Le nerf de la guerre (électorale)
Ce système archaïque contribue également à la non-représentation des petits candidats et petites listes qui, faute de moyens, ne peuvent doter tous les bureaux de vote de leurs bulletins. Ils doivent de fait inviter leurs électeurs à découper le bulletin de vote présent sur la profession de foi ou les inviter à l’imprimer eux-mêmes via leur site Internet. Autant dire que seuls les électeurs les plus motivés s’en donneront la peine, tout en respectant les critères de grammage et de taille : ainsi, par exemple, le Parti pour la décroissance, présent dans cinq circonscriptions européennes, se résoud à expliquer précisément la marche à suivre. Les 5 % de suffrages exprimés nécessaires pour le remboursement des frais de campagne deviennent encore moins atteignables. Les contribuables financent ainsi un système qui, loin d’être écologique, est inutilement cher et démocratiquement désastreux. Ce « darwinisme électoral » à la française permet d’éliminer naturellement (sournoisement) les formations politiques les moins viables financièrement et confortent les partis majoritaires.

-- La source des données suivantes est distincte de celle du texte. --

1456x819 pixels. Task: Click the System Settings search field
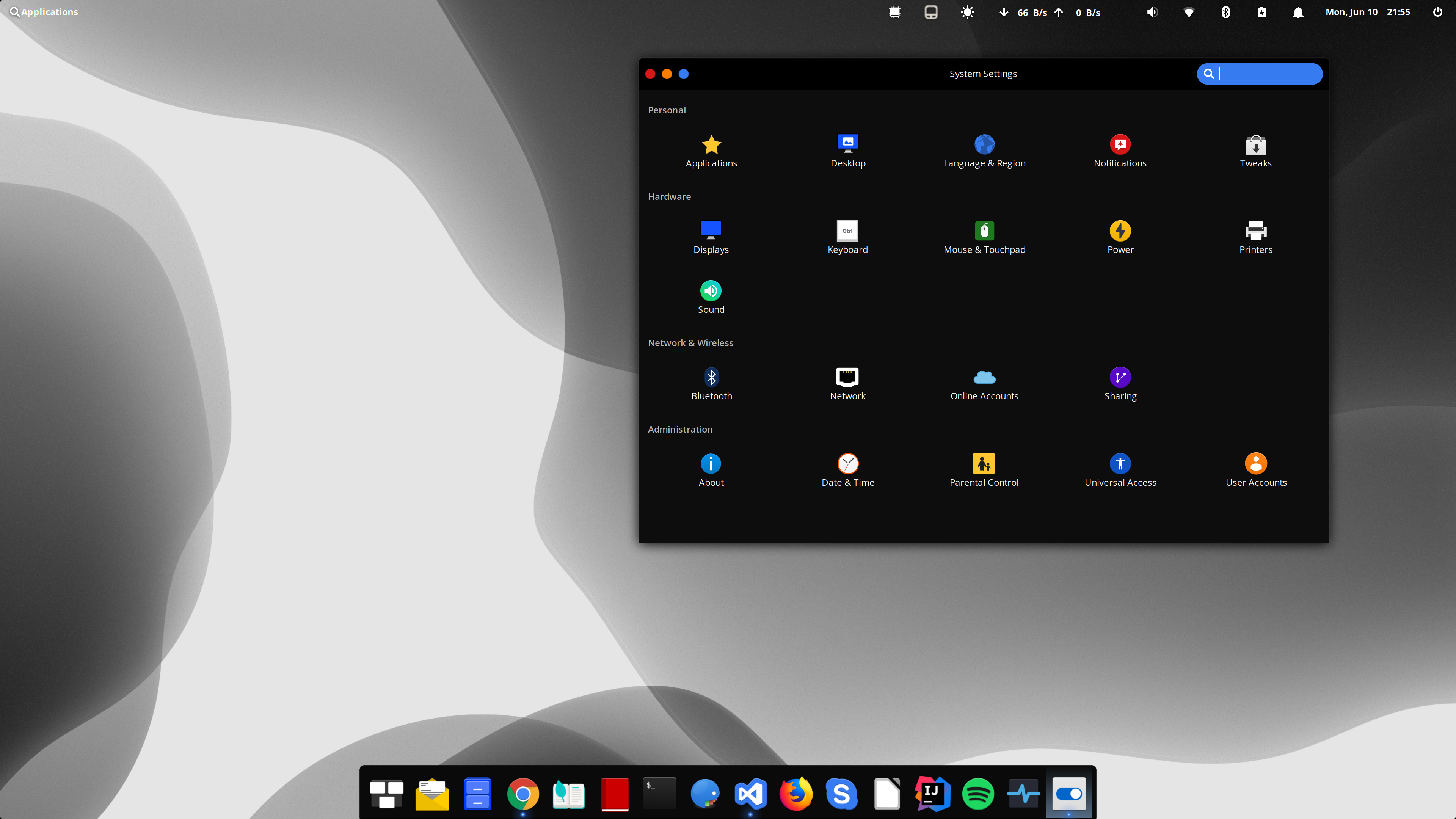(1266, 74)
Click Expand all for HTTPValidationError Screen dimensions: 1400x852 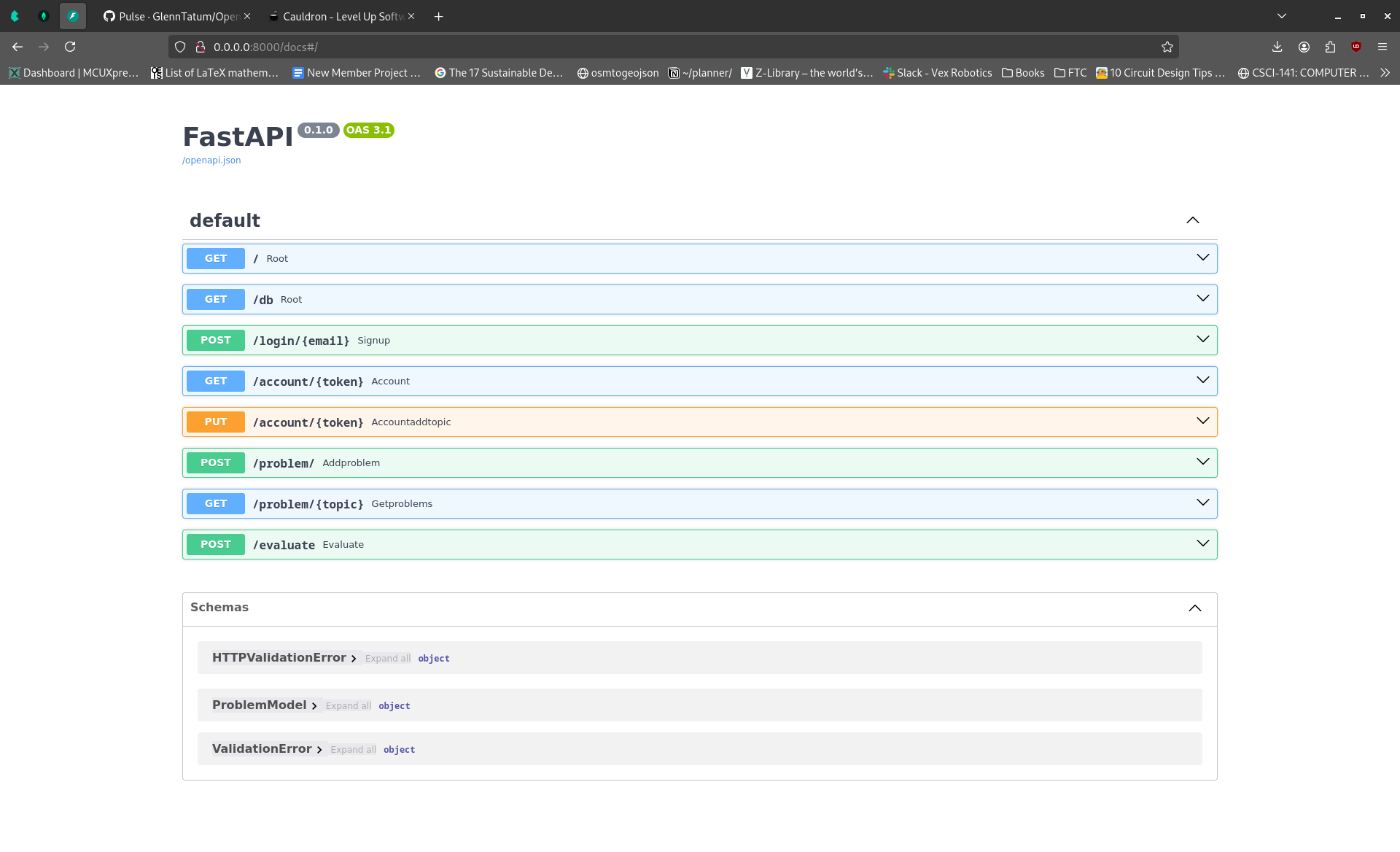pos(387,659)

La solution : le bulletin unique

La France ferait-elle figure d’exception ? Tous les pays d’Europe semblent adopter un bulletin de vote standard, où l’ensemble des candidats ou des listes figureraient et sur lequel l’électeur n’aurait plus qu’à cocher pour le candidat ou la liste qu’il souhaite. Belges flamands et Néerlandais ont même inventé un mot pour désigner le crayon – le plus souvent rouge – destiné à cocher sur le bulletin de vote : stempotlood. Preuve que ce rituel est ancré dans les mœurs électorales. Si l’UDI occupe son temps à l’Assemblée Nationale à « reconnaître » le vote blanc, aucun ne semble bouleverser le rituel de vote en France dans ce qu’il a de plus absurde. Qui plus est, le mode de scrutin uninominal majoritaire, légion pour les élections françaises, convient parfaitement au bulletin unique : un seul bulletin suffirait à recenser l’ensemble des candidats d’une élection. Ce bulletin unique ne semble pas davantage souffrir du scrutin de liste, majoritairement présent en Europe : des feuillets plus grands sont imprimés en conséquence.

Le financement français alloué au remboursement des campagnes électorales serait largement suffisant pour l’impression de ces bulletins de vote « grande taille ». Votes nuls et votes blancs continueraient à être comptabilisés, avec les mêmes critères. Guidés par la mauvaise foi, les opposants argueront qu’un bulletin unique serait difficilement compréhensible par un électeur français… c’est exactement l’inverse : dans les pays où l’analphabétisme est beaucoup plus important qu’en France, les noms des candidats sont souvent accompagnés d’une petite icône qui permet de les identifier. Il est en revanche difficile pour un électeur français analphabète de différencier plusieurs bulletins de vote, souvent trompeurs de par leurs couleurs. En réalité, seule la volonté politique manque pour l’adoption d’un changement si mineur, mais lourd de conséquences.